A molecule derived from a type of primrose could prove useful in fighting metastatic growth of a rare and aggressive cancer.

Doctors diagnose about 2,000 adults with uveal melanoma, a rare cancer of the eye, every year. In half of cases, the disease metastasizes to the liver. For these patients treatment options are scarce. Recent research has shown that a compound extracted from the Christmas berry primrose plant stops the cancer’s growth in preliminary tests. If it proves successful, the Christmas berry would join ranks with a handful of other plants that are the source of therapeutic compounds, and provide new therapeutic options for patients with uveal melanoma.

“I’m very optimistic,” says Jeffrey Benovic, PhD, a biochemist Jefferson and cancer researcher, who led the new work. “If the results are confirmed in animal models and eventually humans, it could offer a new way to treat metastatic uveal melanoma patients down the road."

The researchers tested whether a compound derived from an ornamental plant in the primrose family known as Ardisia crenata, might be able to fight the disease.The compound, dubbed FR900359, or simply FR, was discovered 30 years ago from the plant’s leaves.

Dr. Benovic and team published their findings in the journal Molecular Cancer Research.

FR works by blocking a particular type of G protein that sits on a cell’s membrane, called Gq. G proteins are like computer interfaces that take input from outside the cell in the form of chemical information and often relay those inputs to the cell’s computer or nucleus. But a subset of these Gq proteins are mutated in uveal melanoma, turning on the wrong processes, and leading to cancer growth.

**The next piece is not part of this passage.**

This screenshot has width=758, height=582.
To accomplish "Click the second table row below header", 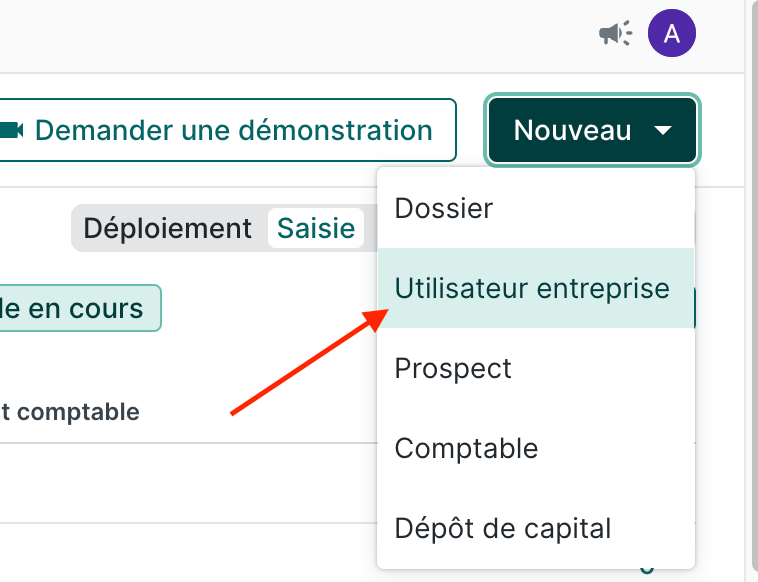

Dominic Lapadula, a graduate student in Dr. Benovic’s lab, grew three different types of uveal melanoma cells with the cancer-spurring Gq proteins in the lab. Then he treated the cells with FR.

“We didn’t expect it would work,” says Dominic Lapadula. “But lo and behold, FR very effectively blocked the growth of the uveal melanoma cells.” When the uveal melanoma cells were treated with small amounts of FR, the cells appeared to revert from cancer cells to typical melanocytes. “FR appears to be able to help reset the cells back to their normal state,” Dr. Benovic says. “Ideally that’s what you want.”

Higher doses of FR killed the cells, the researchers report in the new study. The results suggest the compound could be an effective drug to treat uveal melanoma one day.